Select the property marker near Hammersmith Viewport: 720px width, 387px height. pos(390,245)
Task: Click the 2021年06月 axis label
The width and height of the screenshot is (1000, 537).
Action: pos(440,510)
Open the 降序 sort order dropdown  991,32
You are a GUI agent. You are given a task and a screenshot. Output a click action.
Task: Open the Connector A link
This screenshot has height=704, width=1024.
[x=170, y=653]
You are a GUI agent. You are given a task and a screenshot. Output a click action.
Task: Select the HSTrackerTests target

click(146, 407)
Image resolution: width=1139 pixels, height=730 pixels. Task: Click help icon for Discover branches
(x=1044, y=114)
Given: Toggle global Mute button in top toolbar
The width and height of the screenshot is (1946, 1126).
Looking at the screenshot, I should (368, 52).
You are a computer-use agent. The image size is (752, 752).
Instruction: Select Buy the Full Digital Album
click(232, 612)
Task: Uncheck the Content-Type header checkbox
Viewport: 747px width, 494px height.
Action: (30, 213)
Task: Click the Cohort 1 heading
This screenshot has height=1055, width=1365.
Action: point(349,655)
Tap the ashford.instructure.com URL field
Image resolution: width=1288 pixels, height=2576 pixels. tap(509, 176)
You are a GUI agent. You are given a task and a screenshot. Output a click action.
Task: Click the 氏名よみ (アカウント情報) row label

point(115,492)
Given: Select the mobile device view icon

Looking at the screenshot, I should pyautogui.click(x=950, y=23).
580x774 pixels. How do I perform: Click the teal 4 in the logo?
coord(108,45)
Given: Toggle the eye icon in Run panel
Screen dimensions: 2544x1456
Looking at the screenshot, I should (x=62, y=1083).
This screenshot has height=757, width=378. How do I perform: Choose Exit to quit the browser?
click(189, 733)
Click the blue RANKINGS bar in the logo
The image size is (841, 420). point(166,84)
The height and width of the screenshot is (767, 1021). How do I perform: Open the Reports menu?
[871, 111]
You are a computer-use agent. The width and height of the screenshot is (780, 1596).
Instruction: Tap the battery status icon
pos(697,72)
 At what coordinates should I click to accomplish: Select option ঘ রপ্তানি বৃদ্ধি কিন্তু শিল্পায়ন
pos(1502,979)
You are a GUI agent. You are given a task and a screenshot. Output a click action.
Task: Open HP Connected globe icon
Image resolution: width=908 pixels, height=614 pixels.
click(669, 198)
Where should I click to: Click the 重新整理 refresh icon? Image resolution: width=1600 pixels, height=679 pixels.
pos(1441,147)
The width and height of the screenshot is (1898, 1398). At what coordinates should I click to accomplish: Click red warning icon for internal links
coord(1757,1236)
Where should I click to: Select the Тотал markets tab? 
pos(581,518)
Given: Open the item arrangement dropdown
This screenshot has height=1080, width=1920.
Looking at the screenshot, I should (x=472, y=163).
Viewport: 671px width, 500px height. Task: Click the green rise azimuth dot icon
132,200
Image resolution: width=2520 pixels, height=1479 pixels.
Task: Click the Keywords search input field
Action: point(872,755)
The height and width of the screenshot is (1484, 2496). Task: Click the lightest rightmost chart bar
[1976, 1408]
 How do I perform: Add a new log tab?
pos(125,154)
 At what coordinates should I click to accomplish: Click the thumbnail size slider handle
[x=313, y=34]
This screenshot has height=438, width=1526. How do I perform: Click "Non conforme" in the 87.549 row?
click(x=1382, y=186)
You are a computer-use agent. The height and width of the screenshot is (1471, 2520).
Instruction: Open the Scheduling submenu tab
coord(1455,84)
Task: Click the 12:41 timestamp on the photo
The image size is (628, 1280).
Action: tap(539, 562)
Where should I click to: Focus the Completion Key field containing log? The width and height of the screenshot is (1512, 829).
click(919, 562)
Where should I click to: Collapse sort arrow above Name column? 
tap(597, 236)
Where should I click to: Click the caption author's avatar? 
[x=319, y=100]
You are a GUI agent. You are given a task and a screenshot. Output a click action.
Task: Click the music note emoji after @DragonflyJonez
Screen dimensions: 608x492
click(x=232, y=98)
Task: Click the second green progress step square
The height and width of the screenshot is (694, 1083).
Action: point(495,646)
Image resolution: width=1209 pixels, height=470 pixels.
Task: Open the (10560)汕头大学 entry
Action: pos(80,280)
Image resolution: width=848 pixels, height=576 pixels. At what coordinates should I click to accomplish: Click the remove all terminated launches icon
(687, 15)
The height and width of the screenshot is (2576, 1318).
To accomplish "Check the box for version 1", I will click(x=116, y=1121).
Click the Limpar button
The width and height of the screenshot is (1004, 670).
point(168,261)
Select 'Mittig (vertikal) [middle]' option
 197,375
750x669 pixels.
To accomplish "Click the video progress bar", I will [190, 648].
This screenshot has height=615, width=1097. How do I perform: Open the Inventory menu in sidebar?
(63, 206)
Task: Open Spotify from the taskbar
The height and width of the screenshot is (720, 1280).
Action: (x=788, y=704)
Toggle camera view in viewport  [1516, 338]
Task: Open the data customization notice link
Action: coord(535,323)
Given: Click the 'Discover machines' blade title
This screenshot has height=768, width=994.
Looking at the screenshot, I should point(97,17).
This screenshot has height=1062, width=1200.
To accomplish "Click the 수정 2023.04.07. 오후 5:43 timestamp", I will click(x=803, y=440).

**EXERCISE DESCRIPTION**
Convert every line from the one containing "This screenshot has height=1062, width=1200." through the end of the items, both included, into a JSON list of strings with one string per line, omitting any blank lines.

**WRITTEN SOLUTION**
[
  "This screenshot has height=1062, width=1200.",
  "To accomplish \"Click the 수정 2023.04.07. 오후 5:43 timestamp\", I will click(x=803, y=440)."
]